EXERCISE DIRECTIONS. Write each entry out once more, please, precisely as shown.

EXERCISE MATERIALS.
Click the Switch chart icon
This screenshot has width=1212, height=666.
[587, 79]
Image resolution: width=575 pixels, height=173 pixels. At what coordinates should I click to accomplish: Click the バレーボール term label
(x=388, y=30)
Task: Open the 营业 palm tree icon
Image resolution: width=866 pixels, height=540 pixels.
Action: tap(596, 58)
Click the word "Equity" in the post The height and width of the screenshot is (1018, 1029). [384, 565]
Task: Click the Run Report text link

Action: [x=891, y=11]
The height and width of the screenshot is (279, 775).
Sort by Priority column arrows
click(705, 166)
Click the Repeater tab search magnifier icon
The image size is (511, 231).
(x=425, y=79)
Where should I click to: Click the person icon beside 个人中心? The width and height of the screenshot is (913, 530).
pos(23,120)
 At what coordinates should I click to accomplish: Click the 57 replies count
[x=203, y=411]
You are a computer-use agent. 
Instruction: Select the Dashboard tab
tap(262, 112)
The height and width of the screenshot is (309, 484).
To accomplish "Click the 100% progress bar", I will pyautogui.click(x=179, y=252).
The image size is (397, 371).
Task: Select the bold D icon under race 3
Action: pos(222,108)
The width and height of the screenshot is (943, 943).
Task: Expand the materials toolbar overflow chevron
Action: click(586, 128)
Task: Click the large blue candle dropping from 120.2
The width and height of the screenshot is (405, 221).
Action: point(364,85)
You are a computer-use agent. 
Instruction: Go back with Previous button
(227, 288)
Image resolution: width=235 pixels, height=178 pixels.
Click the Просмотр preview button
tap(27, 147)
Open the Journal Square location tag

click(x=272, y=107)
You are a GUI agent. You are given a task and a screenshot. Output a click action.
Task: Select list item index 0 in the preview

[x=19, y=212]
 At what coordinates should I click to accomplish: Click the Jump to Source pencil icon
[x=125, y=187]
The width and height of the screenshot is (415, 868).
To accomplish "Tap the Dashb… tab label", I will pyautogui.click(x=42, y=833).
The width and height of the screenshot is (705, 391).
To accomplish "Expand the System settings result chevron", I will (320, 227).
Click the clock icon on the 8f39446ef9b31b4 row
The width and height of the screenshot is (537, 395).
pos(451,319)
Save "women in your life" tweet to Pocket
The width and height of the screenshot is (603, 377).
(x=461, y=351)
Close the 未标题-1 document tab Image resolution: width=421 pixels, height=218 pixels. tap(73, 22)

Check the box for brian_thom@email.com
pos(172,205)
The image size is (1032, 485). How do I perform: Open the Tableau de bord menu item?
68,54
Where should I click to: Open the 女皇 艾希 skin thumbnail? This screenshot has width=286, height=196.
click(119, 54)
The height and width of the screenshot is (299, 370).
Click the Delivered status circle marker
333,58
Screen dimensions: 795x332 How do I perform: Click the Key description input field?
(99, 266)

EXERCISE ANSWER.
Click the Switch chart icon
This screenshot has width=1212, height=666.
[587, 79]
Image resolution: width=575 pixels, height=173 pixels. At what coordinates should I click to accomplish: Click the バレーボール term label
(x=388, y=30)
Task: Open the 营业 palm tree icon
Image resolution: width=866 pixels, height=540 pixels.
Action: tap(596, 58)
Click the word "Equity" in the post The height and width of the screenshot is (1018, 1029). [384, 565]
Task: Click the Run Report text link

Action: [x=891, y=11]
The height and width of the screenshot is (279, 775).
Sort by Priority column arrows
click(705, 166)
Click the Repeater tab search magnifier icon
The image size is (511, 231).
(x=425, y=79)
Where should I click to: Click the person icon beside 个人中心? The width and height of the screenshot is (913, 530).
pos(23,120)
 At what coordinates should I click to accomplish: Click the 57 replies count
[x=203, y=411]
You are a computer-use agent. 
Instruction: Select the Dashboard tab
tap(262, 112)
The height and width of the screenshot is (309, 484).
To accomplish "Click the 100% progress bar", I will pyautogui.click(x=179, y=252).
The image size is (397, 371).
Task: Select the bold D icon under race 3
Action: pos(222,108)
The width and height of the screenshot is (943, 943).
Task: Expand the materials toolbar overflow chevron
Action: click(586, 128)
Task: Click the large blue candle dropping from 120.2
The width and height of the screenshot is (405, 221).
Action: point(364,85)
You are a computer-use agent. 
Instruction: Go back with Previous button
(227, 288)
Image resolution: width=235 pixels, height=178 pixels.
Click the Просмотр preview button
tap(27, 147)
Open the Journal Square location tag

click(x=272, y=107)
You are a GUI agent. You are given a task and a screenshot. Output a click action.
Task: Select list item index 0 in the preview

[x=19, y=212]
 At what coordinates should I click to accomplish: Click the Jump to Source pencil icon
[x=125, y=187]
The width and height of the screenshot is (415, 868).
To accomplish "Tap the Dashb… tab label", I will pyautogui.click(x=42, y=833).
The width and height of the screenshot is (705, 391).
To accomplish "Expand the System settings result chevron", I will (320, 227).
Click the clock icon on the 8f39446ef9b31b4 row
The width and height of the screenshot is (537, 395).
pos(451,319)
Save "women in your life" tweet to Pocket
The width and height of the screenshot is (603, 377).
(x=461, y=351)
Close the 未标题-1 document tab Image resolution: width=421 pixels, height=218 pixels. tap(73, 22)

Check the box for brian_thom@email.com
pos(172,205)
The image size is (1032, 485). How do I perform: Open the Tableau de bord menu item?
68,54
Where should I click to: Open the 女皇 艾希 skin thumbnail? This screenshot has width=286, height=196.
click(119, 54)
The height and width of the screenshot is (299, 370).
Click the Delivered status circle marker
333,58
Screen dimensions: 795x332 How do I perform: Click the Key description input field?
(99, 266)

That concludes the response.